:: Instruções da tarefa ::
Retome o texto sobre adolescentes e medidas socioeducativas no Brasil, dando-lhe continuidade a partir da última frase apresentada.
╭─ Trecho selecionado
Ao mesmo tempo em que são vítimas constantes, apenas uma minoria de nossas crianças e jovens se envolvem em atos infracionais. Dos cerca de 20 milhões de adolescentes brasileiros (segundo dados de 2010 do IBGE), apenas 19 mil cumprem medidas socioeducativas em meio fechado, representando não mais que 0.07% do total, de acordo com informações de 2011 da Secretaria de Direitos Humanos.
Observa-se, nos últimos anos, uma redução no número de práticas infracionais graves cometidas por adolescentes. Segundo levantamento do Conselho Nacional de Justiça (2012), houve uma redução dos atos graves contra pessoas entre 2002 e 2011: homicídio, de 14,9% para 8,4%; latrocínio de 5,5% para 1,9%; estupro de 3,3% para 1,0% e lesão corporal de 2,2% para 1,3%. As infrações cometidas por adolescentes concentram-se hoje nos crimes contra o patrimônio (38%) e no tráfico (26.6%).
Esse conjunto de dados indica que a solução da questão passa por investir no desenvolvimento desses adolescentes, por meio de políticas públicas adequadas, e não pelo seu encarceramento no sistema prisional!
As instituições, em especial o Congresso, devem pensar a construção de mecanismos que assegurem políticas públicas preventivas, de modo que todas as crianças tenham direito a educação infantil, que todas elas tenham direito a educação integral, para não iniciarem uma trajetória infracional na adolescência. E é preciso exigir do Poder Executivo o cumprimento efetivo da lei que cria o Sistema Nacional de Atendimento Socioeducativo (SINASE), aprovada no ano passado pelo Congresso Nacional, garantindo aos adolescentes em cumprimento de medidas socioeducativas o acesso aos dispositivos ali estabelecidos.
╰─
╭─ Listagem
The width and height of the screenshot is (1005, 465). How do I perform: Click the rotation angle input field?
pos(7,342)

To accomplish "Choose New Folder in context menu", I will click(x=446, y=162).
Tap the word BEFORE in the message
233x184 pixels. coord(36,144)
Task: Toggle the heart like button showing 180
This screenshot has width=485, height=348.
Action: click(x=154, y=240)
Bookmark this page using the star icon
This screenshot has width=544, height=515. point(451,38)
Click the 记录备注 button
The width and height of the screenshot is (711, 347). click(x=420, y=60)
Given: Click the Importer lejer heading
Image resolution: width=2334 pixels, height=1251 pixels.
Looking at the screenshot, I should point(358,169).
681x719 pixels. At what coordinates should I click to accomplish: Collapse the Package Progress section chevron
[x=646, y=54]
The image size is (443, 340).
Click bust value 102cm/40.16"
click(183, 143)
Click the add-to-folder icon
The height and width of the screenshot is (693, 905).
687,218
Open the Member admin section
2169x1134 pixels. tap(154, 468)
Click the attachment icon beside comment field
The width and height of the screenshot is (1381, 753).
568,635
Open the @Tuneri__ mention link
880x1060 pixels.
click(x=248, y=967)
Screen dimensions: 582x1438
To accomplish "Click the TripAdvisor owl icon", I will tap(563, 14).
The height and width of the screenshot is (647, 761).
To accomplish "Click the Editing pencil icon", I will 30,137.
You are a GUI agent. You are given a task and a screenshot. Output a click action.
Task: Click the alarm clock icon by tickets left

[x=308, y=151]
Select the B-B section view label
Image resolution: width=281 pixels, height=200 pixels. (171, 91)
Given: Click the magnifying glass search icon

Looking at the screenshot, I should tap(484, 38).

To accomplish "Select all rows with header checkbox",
╰─
:: Resposta da tarefa ::
Penso que se o ECA fosse cumprido na sua integralidade, não haveria nenhuma criança fora da creche; não haveria por volta de 26% de meninas e meninos com até cinco anos de idade fora da escola; e haveria políticas que possibilitassem a existência humana digna aos nossos meninos e meninas. E assim não seria necessário pensar em encarceramento nesse país.
Um país que não possibilita à criança ser criança repete a lógica pontuada por Betinho de forma tão lúcida: quando não conseguimos ver uma criança ou um adolescente como tais, é porque estes foram vítimas de tantas violações que só conseguimos ver o que fizeram contra eles. Por isso eu digo não à redução da maioridade penal, e ao endurecimento das medidas socioeducativas, e digo sim ao investimento no desenvolvimento das crianças e adolescentes brasileiras, como forma de desenvolvimento do Brasil!